SecurityBrief New Zealand - Technology news for CISOs & cybersecurity decision-makers
Story image
Google 'will do better' after G Suite passwords exposed since 2005
Thu, 23rd May 2019
FYI, this story is more than a year old

Fourteen years is a long time for sensitive information like usernames and passwords to be sitting ducks, unencrypted and at risk of theft and corruption. Most people would expect that global tech companies with billions of dollars on hand would know better.

But this week Google was once again left red faced, after the company admitted that its G Suite software had left enterprises users' passwords completely exposed since at least 2005.

The problem lay in a tool that allows domain administrators to set and recover passwords manually for users. This meant that new employees could receive account information on their first day of work, and for account recovery.

However, Google made a mistake when it deployed that functionality in 2005. It turns out the admin console stored a copy of the plain-text password, completely unhashed and unencrypted.

“To be clear, these passwords remained in our secure encrypted infrastructure. This issue has been fixed and we have seen no evidence of improper access to or misuse of the affected passwords,” Google's Cloud Trust VP of engineering Suzanne Frey explains in a blog.

That mistake is counter to Google's standard password policies. Its sign-in system is designed not to uncover password. Instead it uses hash functions to encrypt and scramble passwords. Plain-text passwords transform letters and numbers into sequences that look something like “72i32hedgqw23328”.

Those hash functions are almost impossible to unscramble.
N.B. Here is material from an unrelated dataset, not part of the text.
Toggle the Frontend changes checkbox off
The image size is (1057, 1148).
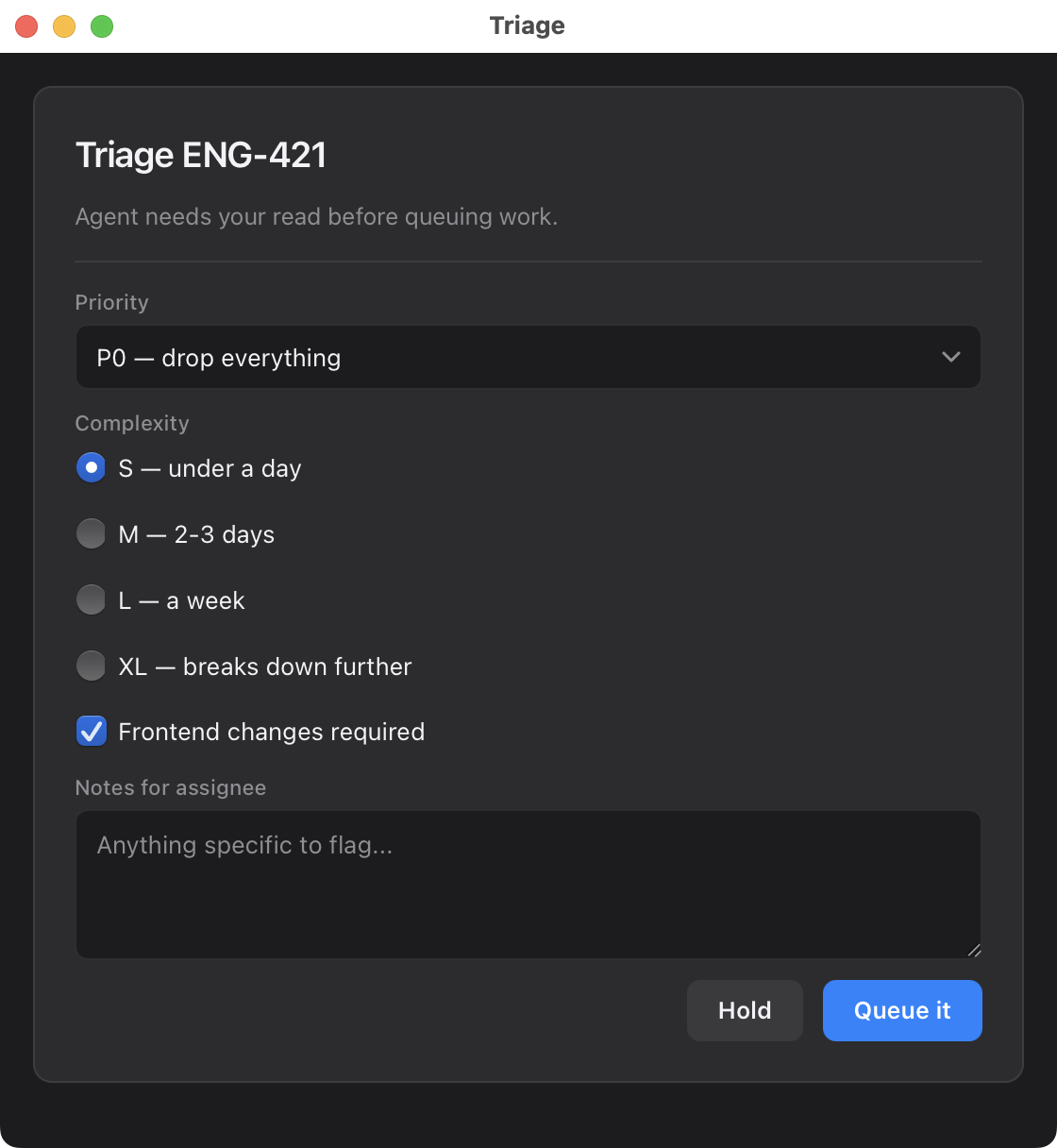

When a user forgets their password, Google says it can't unscramble that password – it can only set a temporary password and require the user to choose a new one.

“In addition, as we were troubleshooting new G Suite customer sign-up flows, we discovered that starting in January 2019 we had inadvertently stored a subset of unhashed passwords in our secure encrypted infrastructure. These passwords were stored for a maximum of 14 days. This issue has been fixed and, again, we have seen no evidence of improper access to or misuse of the affected passwords. We will continue with our security audits to ensure this is an isolated incident.”, Google continues.

Google says it has notified G Suite administrators and asked them to change all passwords affected by the errors.

“Out of an abundance of caution, we will reset accounts that have not done so themselves. Our authentication systems operate with many layers of defense beyond the password, and we deploy numerous automatic systems that block malicious sign-in attempts even when the attacker knows the password.”

“In addition, we provide G Suite administrators with numerous 2-step verification (2SV) options, including Security Keys, which Google relies upon for its own employee accounts.

Google says it says apologises to its users and takes enterprise customers' security ‘extremely seriously'. It also says it prides itself on shaping best practices for account security.

The company adds that it will do better.